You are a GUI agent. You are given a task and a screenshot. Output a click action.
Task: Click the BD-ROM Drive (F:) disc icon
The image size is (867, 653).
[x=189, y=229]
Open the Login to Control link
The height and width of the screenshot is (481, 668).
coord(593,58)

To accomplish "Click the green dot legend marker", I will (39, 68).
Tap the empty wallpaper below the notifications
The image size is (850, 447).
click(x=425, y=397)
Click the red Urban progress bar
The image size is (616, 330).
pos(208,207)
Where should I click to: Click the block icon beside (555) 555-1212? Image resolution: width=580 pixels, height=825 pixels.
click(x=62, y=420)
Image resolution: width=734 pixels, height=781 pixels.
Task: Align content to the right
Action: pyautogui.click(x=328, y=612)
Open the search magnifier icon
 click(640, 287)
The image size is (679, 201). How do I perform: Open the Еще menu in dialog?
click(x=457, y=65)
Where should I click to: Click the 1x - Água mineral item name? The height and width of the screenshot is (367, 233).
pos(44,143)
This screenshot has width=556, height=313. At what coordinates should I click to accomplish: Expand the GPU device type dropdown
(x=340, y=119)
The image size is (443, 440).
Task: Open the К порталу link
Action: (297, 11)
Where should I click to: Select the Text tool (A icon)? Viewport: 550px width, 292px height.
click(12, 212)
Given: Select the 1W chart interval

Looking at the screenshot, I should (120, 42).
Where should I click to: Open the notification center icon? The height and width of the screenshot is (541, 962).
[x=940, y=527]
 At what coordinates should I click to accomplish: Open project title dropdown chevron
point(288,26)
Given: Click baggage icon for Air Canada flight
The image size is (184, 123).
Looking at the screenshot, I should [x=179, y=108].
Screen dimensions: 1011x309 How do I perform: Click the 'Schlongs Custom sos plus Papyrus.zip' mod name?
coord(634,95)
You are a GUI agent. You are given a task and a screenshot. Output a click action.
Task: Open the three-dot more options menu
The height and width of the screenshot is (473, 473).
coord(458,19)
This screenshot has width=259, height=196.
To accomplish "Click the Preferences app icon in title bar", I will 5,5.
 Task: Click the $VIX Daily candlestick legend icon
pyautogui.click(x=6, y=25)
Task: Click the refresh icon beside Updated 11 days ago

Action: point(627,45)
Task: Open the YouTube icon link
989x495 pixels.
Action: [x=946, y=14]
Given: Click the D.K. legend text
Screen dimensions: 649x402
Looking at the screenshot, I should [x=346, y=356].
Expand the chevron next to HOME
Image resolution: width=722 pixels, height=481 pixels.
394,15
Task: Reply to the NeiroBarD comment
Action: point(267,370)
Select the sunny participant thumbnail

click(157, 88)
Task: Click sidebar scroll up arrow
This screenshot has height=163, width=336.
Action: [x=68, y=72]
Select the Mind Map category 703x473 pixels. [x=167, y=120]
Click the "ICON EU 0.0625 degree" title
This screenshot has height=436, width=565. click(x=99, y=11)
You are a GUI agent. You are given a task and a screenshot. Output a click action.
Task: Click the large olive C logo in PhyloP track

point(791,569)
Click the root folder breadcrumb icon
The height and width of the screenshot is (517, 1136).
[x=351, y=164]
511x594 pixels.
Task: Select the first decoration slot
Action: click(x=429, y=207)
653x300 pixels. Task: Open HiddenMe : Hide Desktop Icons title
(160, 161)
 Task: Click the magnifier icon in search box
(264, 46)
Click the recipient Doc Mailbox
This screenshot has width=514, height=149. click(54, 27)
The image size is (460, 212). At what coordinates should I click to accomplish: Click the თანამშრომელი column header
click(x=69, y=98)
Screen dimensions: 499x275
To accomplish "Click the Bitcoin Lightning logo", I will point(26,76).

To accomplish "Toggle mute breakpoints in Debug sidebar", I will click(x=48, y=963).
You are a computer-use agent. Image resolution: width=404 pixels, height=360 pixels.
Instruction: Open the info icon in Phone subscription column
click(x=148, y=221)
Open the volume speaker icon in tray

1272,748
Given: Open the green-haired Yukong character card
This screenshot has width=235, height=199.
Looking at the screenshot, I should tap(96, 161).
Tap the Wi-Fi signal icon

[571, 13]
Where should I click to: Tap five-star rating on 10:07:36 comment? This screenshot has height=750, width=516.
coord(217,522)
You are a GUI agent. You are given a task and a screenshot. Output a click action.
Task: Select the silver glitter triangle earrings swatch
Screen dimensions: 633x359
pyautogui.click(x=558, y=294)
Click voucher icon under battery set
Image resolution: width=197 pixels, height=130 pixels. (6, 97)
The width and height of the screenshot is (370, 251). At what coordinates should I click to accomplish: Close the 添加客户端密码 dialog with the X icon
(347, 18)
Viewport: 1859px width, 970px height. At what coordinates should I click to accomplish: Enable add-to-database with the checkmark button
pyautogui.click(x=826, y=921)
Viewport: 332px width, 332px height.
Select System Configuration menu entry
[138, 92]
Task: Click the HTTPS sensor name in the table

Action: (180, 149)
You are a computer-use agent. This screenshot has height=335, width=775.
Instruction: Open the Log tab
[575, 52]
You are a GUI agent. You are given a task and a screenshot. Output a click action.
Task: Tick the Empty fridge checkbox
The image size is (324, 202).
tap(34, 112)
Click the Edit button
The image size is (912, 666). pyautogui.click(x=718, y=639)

________________

• **Task to complete**: Find the string "sidebar" in the listing and return every line that holds it.

• **Task result**:
Task: Click sidebar scroll up arrow
To accomplish "Toggle mute breakpoints in Debug sidebar", I will click(x=48, y=963).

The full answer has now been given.